** EXTRACTED TEXT **
######

We’re friendly with that big competitor now. They do a good job. They cleared the MBAs out. They are perfect for their clients, and our competitive overlap isn’t large.
We don’t want most of their clients, and I don’t think they don’t want most of ours.
A new theory to help understand sales and suppliers
I’ve been thinking about this lately and have a theory: on average, every customer has the right supplier.
In the heat of competitive market battles, everyone tends to think of their competitors as fools, liars, con artists and so on. They offer a worse product than you, trick clients into paying too much etc.
This kind of chat helps build morale around the bar at the sales conference, but it’s also not true.
It’s never a clear-cut good vs bad situation. Different sorts of suppliers suit different types of clients.
There is no objective truth here
Consider your competitive landscape right now. You’ll think of some them as cheap and nasty. And others as arrogant and overpriced.
Yet who is to say the client using that cheap ass competitor is objectively wrong?
Maybe that product category is not a high-priority for that client, so they’re perfectly okay with what they get. It’s as much quality as they need. And maybe they like the individuals they’re dealing with.
Some clients would call that arrogant, overpriced supplier confident and premium. It makes them feel good to use suppliers who are, to use the old Stella Artois tagline, reassuringly expensive. And if you’re a supplier who can keep your customers happy with that approach: hats off to you, legends.
Clients who tell lies will attract suppliers who do the same. Clients who respect their own staff end up with suppliers who do too. Suppliers who don’t mind offering a cash backhander will always find clients happy to accept that bag.

######

** DATA SECTION **
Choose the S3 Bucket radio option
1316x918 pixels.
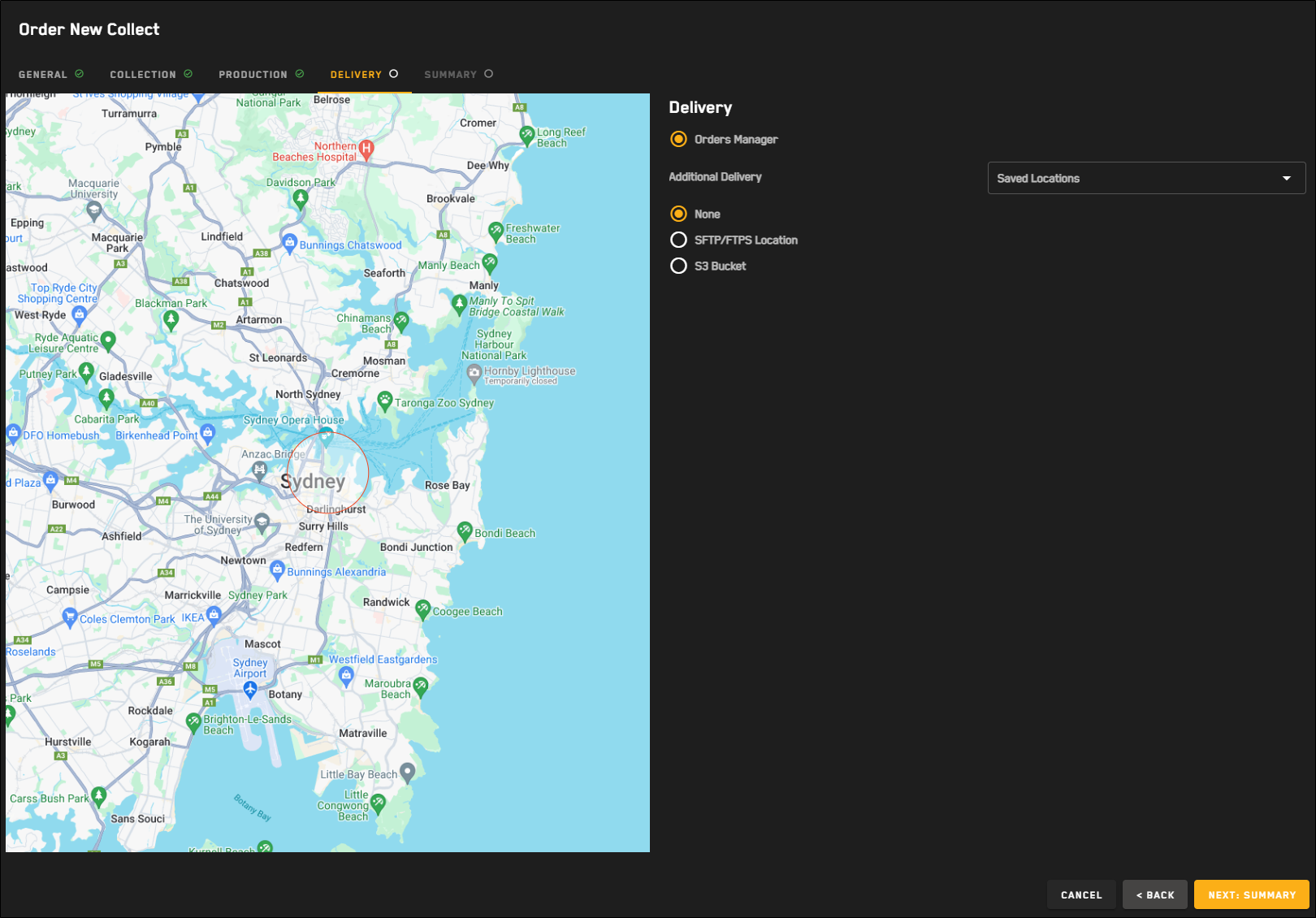tap(678, 266)
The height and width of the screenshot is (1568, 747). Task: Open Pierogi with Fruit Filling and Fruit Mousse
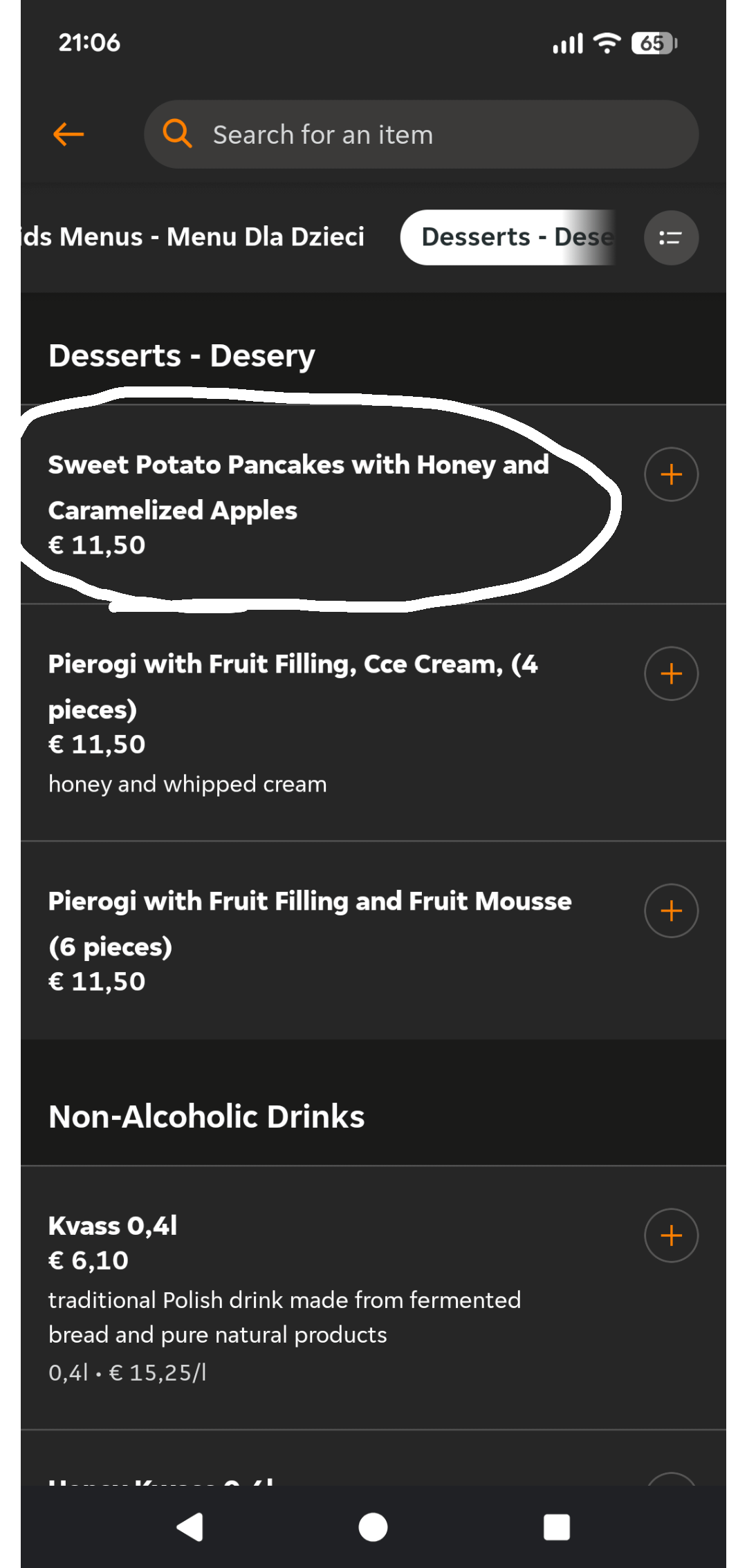click(x=309, y=924)
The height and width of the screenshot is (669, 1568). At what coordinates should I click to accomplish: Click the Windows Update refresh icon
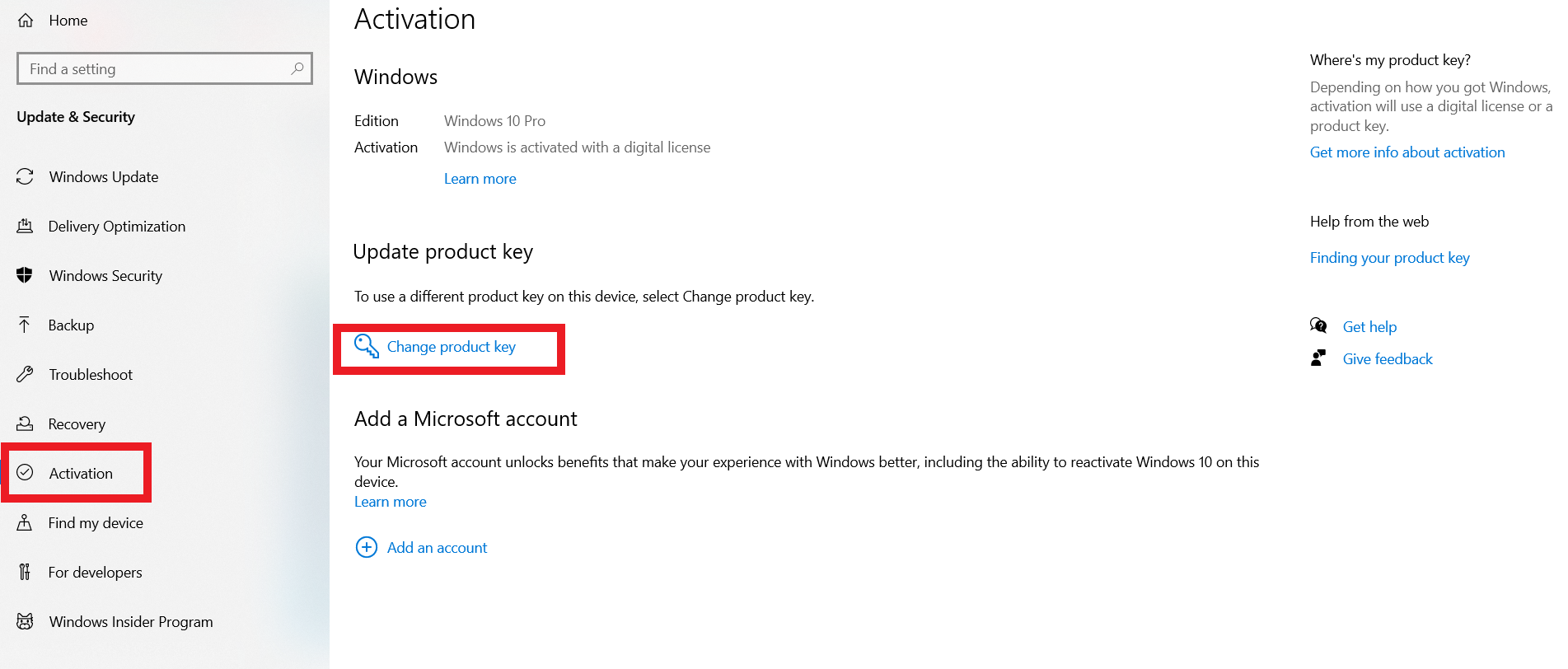click(25, 176)
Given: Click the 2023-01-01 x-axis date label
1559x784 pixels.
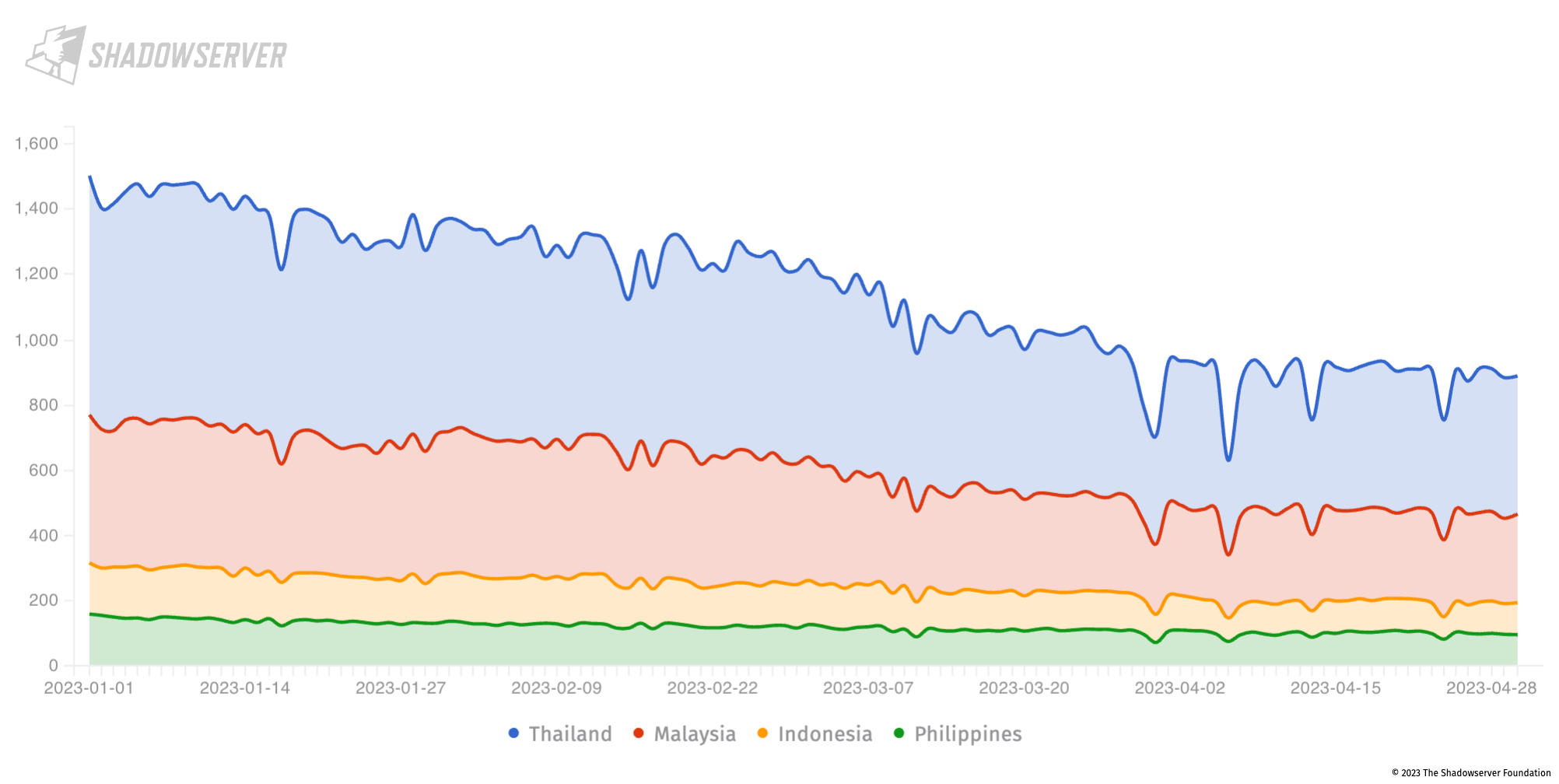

######

** WRITTEN TASK 1 **
What theory does the piece on sales and suppliers put forward?
** WRITTEN TASK 2 **
Write the next few sentences of the piece on sales and suppliers, continuing after its final line.

** RESULT 1 **
On average, every customer has the right supplier.

** RESULT 2 **
It’s like finding life partners, where you see people and think: wow, so many unattractive traits, how could anyone see anything in them? Yet they’re perfect for someone, and the world is a better place for that.
Your time will come
There’s a little bit of friction around the edges of my theory, clients obviously change suppliers but not as often as you’d imagine. Even less so at the moment, but that’s another blog post. But even when they change, it’s usually to a supplier with a similar character to the last one.
I’m not saying don’t compete. Because it’s so much fun, and because it keeps you thinking about ways to be better. Just don’t take it too personally when your genius plan to win that client doesn’t happen.
They might just want something you aren’t and never will be.
It might seem like nobody loves you but your time will come.
Work long term on being the best version of the real you, and your own ARIAs will come.
Spoiler alert it’ll probably take a decade and half. If you knew how long things will really take, compared to your wild optimistic plans, you’d never start anything.
That’s cool, it gives you time for happy accidents and detours you never planned.
No new stories from me for a couple of weeks, I have some things to attend to.